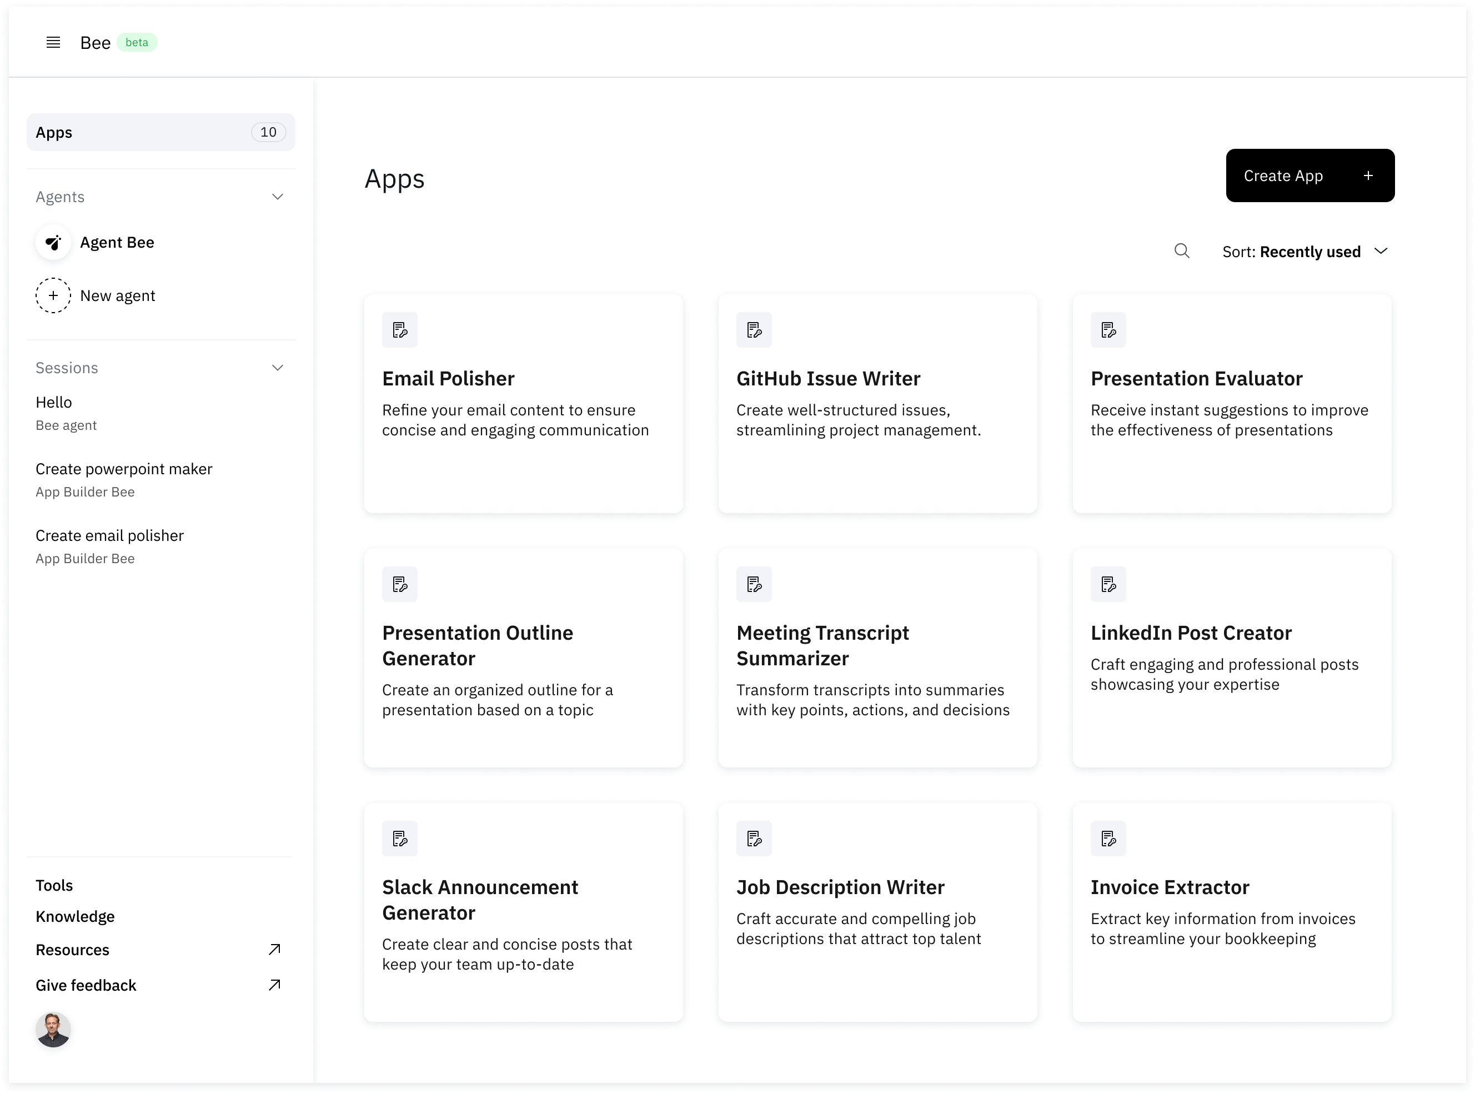
Task: Click the GitHub Issue Writer app icon
Action: 754,329
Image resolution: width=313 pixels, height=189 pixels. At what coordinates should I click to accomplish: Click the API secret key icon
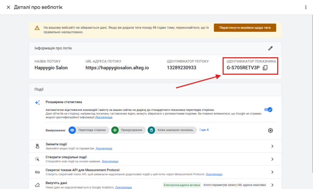click(x=37, y=172)
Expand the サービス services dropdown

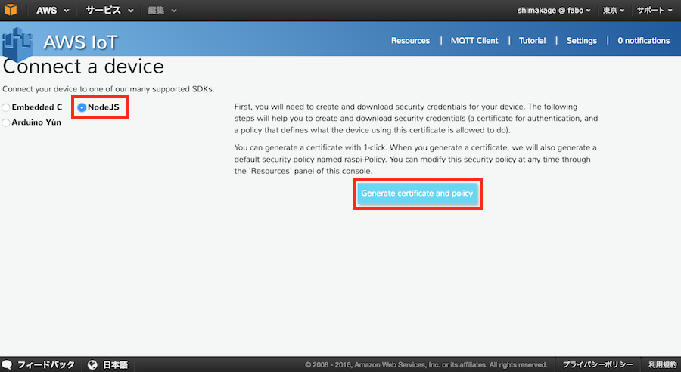109,11
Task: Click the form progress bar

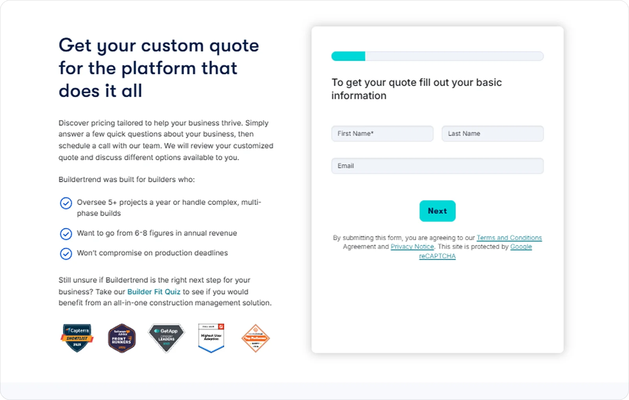Action: point(437,56)
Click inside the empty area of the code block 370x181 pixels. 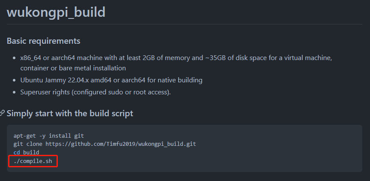click(x=260, y=156)
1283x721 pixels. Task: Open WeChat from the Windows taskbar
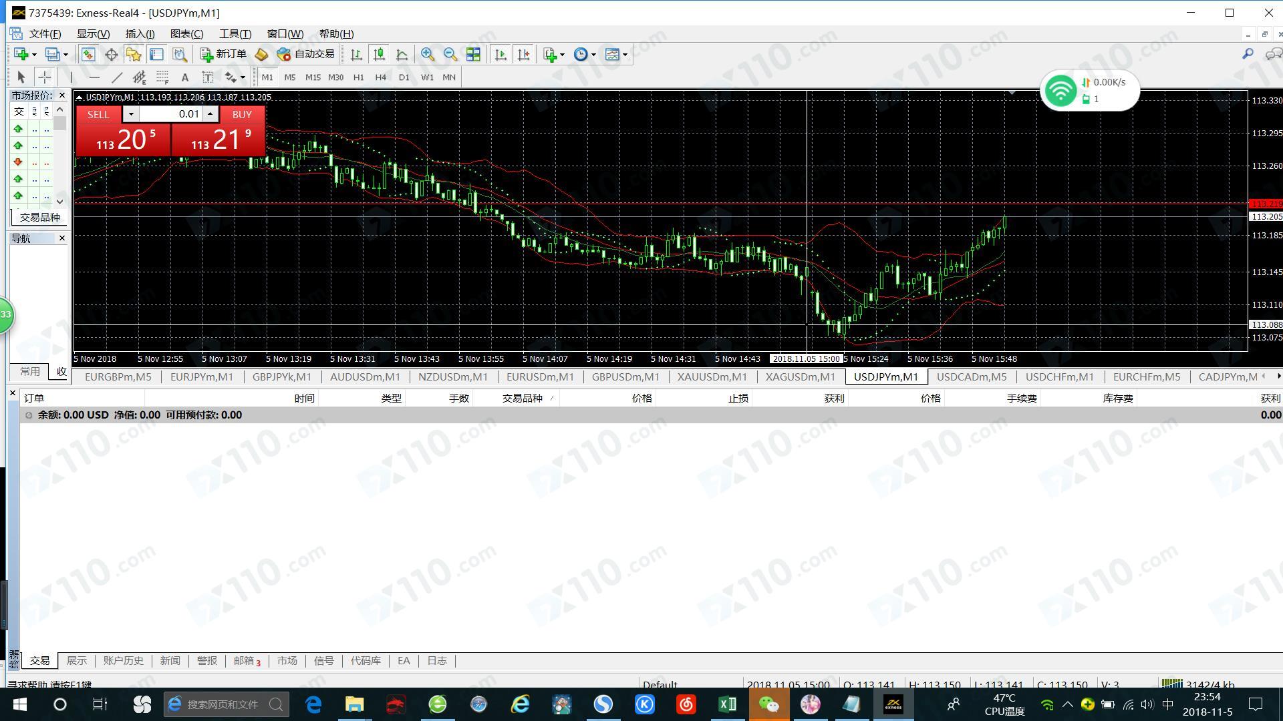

────

- [What is needed] Pull out every line of the records that contains the string "Task", and copy each one in full.

- [Finished answer]
Task: Click the GitHub Issue Writer app icon
Task: Click the form progress bar
1283x721 pixels. Task: Open WeChat from the Windows taskbar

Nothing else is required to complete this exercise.